From: Mikulas Patocka <mpatocka@redhat.com>
To: Ming Lei <tom.leiming@gmail.com>
Cc: Mike Snitzer <snitzer@redhat.com>, Jens Axboe <axboe@kernel.dk>,
Kent Overstreet <kent.overstreet@gmail.com>,
dm-devel@redhat.com,
Linux Kernel Mailing List <linux-kernel@vger.kernel.org>,
"Alasdair G. Kergon" <agk@redhat.com>,
Jeff Moyer <jmoyer@redhat.com>
Subject: Re: [PATCH v3 for-4.4] block: flush queued bios when process blocks to avoid deadlock
Date: Wed, 21 Oct 2015 17:49:20 -0400 (EDT) [thread overview]

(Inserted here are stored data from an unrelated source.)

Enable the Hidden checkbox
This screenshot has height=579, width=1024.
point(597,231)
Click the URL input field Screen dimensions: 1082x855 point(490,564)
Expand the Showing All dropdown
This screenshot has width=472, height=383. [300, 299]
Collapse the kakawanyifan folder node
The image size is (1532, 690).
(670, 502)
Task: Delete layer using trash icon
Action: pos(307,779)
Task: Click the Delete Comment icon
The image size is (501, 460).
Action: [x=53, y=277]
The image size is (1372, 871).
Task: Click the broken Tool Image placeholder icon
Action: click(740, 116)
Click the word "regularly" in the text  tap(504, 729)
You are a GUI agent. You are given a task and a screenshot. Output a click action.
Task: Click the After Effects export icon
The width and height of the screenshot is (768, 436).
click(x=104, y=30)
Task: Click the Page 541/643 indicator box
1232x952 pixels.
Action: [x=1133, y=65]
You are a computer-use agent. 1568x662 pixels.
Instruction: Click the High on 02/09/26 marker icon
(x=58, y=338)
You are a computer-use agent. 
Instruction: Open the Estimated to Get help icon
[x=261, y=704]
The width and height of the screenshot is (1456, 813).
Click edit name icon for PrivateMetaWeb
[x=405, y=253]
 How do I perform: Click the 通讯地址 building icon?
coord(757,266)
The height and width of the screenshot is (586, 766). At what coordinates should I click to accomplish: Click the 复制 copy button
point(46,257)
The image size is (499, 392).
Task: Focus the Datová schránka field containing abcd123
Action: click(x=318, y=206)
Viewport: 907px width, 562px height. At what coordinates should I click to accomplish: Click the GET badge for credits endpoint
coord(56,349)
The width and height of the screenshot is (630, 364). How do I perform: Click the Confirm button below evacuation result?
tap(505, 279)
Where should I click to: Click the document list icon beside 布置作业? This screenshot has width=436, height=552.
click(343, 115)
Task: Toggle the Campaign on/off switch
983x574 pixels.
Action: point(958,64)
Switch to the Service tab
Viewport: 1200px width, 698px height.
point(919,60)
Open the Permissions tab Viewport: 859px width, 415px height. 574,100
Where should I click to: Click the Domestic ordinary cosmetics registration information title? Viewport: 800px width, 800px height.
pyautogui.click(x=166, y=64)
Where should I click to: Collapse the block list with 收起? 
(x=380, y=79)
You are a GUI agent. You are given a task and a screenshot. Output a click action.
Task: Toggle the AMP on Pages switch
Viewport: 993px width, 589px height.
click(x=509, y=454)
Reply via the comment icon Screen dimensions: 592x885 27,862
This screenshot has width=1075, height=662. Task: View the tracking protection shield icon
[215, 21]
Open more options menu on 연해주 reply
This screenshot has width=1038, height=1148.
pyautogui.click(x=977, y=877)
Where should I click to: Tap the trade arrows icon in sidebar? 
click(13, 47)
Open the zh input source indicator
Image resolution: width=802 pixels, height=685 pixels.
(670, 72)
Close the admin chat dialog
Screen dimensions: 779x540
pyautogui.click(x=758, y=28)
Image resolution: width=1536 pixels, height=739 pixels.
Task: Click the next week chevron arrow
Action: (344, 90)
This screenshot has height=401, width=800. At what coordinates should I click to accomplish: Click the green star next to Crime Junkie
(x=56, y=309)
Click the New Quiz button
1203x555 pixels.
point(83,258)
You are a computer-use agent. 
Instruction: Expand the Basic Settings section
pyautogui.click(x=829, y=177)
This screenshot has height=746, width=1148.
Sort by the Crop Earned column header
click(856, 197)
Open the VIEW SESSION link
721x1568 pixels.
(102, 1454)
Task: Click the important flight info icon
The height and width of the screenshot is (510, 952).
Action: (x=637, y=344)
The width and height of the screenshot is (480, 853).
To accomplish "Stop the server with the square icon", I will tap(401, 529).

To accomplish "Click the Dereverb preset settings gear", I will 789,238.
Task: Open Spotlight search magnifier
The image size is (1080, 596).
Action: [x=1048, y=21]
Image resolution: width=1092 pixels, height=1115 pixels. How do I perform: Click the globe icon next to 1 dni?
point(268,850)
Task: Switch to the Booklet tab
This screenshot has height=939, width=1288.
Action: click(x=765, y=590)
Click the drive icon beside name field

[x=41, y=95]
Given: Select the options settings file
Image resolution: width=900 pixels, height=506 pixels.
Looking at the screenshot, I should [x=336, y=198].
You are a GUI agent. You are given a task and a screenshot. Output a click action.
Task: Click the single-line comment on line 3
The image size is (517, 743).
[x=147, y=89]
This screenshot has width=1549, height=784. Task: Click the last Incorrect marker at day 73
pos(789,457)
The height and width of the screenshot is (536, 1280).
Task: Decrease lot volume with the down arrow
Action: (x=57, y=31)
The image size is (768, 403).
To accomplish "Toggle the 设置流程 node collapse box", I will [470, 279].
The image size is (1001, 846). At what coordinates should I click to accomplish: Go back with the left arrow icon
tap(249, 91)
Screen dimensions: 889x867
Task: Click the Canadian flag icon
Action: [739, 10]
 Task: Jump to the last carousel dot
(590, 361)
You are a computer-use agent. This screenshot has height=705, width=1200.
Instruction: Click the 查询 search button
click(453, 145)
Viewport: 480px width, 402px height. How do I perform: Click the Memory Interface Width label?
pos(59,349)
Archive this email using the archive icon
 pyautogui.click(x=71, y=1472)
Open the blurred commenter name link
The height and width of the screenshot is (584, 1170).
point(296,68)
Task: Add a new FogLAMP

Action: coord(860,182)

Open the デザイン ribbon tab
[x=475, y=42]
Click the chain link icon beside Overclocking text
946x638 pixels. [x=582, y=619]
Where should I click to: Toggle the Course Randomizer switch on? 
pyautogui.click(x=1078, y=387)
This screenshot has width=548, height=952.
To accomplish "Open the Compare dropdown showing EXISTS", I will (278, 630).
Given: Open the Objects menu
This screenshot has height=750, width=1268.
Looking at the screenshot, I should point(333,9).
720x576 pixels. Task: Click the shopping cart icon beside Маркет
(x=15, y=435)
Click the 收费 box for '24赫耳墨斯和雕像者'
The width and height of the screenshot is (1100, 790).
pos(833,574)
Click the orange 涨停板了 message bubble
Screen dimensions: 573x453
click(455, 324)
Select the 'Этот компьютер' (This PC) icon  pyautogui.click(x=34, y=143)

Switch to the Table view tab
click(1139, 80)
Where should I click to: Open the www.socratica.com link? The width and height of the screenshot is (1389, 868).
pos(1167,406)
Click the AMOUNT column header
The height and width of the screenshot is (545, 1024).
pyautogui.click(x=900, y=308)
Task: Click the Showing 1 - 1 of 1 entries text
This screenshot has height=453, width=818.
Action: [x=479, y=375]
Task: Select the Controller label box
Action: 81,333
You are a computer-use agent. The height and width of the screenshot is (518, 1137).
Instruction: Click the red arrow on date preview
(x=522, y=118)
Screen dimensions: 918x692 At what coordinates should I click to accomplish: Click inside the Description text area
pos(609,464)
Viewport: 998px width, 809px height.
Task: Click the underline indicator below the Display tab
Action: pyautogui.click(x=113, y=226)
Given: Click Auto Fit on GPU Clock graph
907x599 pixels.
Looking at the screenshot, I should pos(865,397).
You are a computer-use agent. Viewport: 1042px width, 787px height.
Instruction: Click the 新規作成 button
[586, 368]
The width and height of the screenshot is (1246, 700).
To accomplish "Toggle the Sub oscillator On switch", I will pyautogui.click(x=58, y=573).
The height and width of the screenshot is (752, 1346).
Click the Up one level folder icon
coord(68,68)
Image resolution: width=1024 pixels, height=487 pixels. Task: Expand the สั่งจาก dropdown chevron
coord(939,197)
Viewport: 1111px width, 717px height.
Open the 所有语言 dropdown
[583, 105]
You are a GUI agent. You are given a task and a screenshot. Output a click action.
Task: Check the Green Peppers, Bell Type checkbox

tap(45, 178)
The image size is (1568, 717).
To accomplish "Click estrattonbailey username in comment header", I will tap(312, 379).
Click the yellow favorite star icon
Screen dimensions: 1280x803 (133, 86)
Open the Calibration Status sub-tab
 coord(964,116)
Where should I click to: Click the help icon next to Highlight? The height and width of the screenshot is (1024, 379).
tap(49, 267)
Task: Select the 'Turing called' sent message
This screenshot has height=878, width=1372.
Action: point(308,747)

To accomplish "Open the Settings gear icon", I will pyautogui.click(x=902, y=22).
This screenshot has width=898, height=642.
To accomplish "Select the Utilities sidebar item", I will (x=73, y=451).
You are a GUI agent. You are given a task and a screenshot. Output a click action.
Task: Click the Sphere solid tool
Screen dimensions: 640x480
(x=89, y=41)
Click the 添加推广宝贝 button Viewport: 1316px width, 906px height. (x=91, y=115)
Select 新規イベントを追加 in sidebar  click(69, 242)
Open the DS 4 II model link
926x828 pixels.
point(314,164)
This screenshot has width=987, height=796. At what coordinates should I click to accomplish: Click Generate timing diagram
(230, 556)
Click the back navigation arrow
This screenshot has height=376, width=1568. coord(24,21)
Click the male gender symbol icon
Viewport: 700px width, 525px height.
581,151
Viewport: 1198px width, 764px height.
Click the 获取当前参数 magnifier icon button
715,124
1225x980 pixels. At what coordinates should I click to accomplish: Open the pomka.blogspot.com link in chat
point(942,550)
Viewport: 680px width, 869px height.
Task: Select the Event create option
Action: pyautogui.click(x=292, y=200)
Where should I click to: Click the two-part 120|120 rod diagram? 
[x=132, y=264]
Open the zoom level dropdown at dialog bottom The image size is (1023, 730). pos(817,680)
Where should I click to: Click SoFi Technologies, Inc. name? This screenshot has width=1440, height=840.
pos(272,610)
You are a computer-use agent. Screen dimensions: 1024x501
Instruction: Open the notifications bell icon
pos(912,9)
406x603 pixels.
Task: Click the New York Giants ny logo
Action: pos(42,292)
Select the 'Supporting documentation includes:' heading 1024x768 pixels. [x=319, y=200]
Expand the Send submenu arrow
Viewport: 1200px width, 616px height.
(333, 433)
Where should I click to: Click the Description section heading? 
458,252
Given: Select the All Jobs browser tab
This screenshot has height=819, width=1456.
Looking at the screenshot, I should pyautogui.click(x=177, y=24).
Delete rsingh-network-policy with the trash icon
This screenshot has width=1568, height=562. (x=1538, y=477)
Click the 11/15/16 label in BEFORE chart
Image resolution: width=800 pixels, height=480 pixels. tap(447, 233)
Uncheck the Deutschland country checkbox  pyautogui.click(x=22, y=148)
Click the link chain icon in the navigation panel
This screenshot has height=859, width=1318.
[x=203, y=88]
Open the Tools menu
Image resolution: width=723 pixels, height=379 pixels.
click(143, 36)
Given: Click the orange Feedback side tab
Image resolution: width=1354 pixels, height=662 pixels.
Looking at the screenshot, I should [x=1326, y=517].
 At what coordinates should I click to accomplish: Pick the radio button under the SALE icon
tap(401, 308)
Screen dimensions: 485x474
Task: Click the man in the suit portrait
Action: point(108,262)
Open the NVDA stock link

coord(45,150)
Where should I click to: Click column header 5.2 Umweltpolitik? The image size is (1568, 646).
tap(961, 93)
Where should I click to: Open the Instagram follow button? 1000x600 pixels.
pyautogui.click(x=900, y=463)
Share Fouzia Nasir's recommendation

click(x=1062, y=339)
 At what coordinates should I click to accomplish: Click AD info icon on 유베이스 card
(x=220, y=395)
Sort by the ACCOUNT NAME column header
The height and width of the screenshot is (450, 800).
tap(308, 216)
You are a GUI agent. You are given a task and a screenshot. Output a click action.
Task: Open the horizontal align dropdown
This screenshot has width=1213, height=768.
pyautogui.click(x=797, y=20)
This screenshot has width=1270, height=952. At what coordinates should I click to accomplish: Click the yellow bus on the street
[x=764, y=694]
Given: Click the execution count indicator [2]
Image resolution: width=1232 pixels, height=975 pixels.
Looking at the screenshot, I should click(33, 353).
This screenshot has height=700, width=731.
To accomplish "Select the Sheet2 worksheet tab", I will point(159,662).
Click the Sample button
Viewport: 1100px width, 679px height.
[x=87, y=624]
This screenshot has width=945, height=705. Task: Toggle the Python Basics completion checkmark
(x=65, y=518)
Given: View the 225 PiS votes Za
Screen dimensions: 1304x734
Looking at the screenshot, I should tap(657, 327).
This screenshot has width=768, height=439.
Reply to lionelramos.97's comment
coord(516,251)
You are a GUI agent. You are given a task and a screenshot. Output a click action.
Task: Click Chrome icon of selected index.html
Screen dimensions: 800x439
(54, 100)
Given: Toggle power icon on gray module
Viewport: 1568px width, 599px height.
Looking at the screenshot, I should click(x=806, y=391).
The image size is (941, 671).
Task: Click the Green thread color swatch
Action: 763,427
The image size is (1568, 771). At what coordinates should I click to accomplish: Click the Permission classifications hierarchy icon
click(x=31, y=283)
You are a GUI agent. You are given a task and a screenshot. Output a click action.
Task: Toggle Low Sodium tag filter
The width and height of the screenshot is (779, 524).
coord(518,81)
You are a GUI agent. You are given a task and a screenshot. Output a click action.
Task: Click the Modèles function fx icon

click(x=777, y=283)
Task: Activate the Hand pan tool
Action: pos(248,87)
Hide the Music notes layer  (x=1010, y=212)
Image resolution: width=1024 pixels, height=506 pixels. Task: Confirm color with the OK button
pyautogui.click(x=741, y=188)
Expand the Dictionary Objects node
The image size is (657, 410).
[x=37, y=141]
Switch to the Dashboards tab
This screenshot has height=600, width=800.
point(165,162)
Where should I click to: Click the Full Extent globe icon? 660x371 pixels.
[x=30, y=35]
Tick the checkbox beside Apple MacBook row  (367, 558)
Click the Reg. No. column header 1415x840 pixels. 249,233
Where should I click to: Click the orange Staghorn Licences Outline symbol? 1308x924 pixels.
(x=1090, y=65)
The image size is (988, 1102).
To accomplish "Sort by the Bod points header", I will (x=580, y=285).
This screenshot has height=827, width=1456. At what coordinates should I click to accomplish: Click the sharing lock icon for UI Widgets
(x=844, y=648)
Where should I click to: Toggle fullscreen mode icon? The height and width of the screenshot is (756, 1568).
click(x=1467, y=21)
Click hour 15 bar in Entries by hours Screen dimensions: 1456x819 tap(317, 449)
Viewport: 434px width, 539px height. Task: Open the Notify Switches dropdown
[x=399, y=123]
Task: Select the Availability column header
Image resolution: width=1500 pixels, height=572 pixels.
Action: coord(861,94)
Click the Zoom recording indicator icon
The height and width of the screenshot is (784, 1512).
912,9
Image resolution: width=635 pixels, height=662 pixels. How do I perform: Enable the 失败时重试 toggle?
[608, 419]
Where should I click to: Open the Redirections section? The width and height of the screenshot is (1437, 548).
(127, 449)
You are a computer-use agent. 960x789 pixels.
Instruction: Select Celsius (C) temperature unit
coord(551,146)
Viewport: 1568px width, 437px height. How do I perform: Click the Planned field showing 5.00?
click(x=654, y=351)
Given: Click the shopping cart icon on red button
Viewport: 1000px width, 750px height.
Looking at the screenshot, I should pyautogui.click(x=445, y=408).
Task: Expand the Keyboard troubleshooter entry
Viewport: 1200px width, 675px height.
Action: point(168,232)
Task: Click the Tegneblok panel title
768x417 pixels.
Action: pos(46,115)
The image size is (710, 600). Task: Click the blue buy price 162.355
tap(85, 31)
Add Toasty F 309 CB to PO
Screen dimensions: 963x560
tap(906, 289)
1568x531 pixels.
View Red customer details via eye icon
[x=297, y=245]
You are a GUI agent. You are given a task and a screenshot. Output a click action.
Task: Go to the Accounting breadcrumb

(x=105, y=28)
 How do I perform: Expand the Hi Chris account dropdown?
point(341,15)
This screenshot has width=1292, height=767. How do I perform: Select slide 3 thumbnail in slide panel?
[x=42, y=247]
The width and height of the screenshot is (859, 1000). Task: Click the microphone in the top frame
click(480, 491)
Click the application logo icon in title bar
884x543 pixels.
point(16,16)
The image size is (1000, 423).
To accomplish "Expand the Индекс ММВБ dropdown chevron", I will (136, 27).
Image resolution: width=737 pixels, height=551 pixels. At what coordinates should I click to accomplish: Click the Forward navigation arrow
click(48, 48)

Message-ID: <alpine.LRH.2.02.1510211718310.21723@file01.intranet.prod.int.rdu2.redhat.com> (raw)
In-Reply-To: <CACVXFVPfaJwKDzh+t0f9uxxTxrXE33bLZew5+FoKjGiYvsKW1Q@mail.gmail.com>
On Thu, 22 Oct 2015, Ming Lei wrote:
> > Some drivers (dm-snapshot, dm-thin) do acquire a mutex in .make_requests()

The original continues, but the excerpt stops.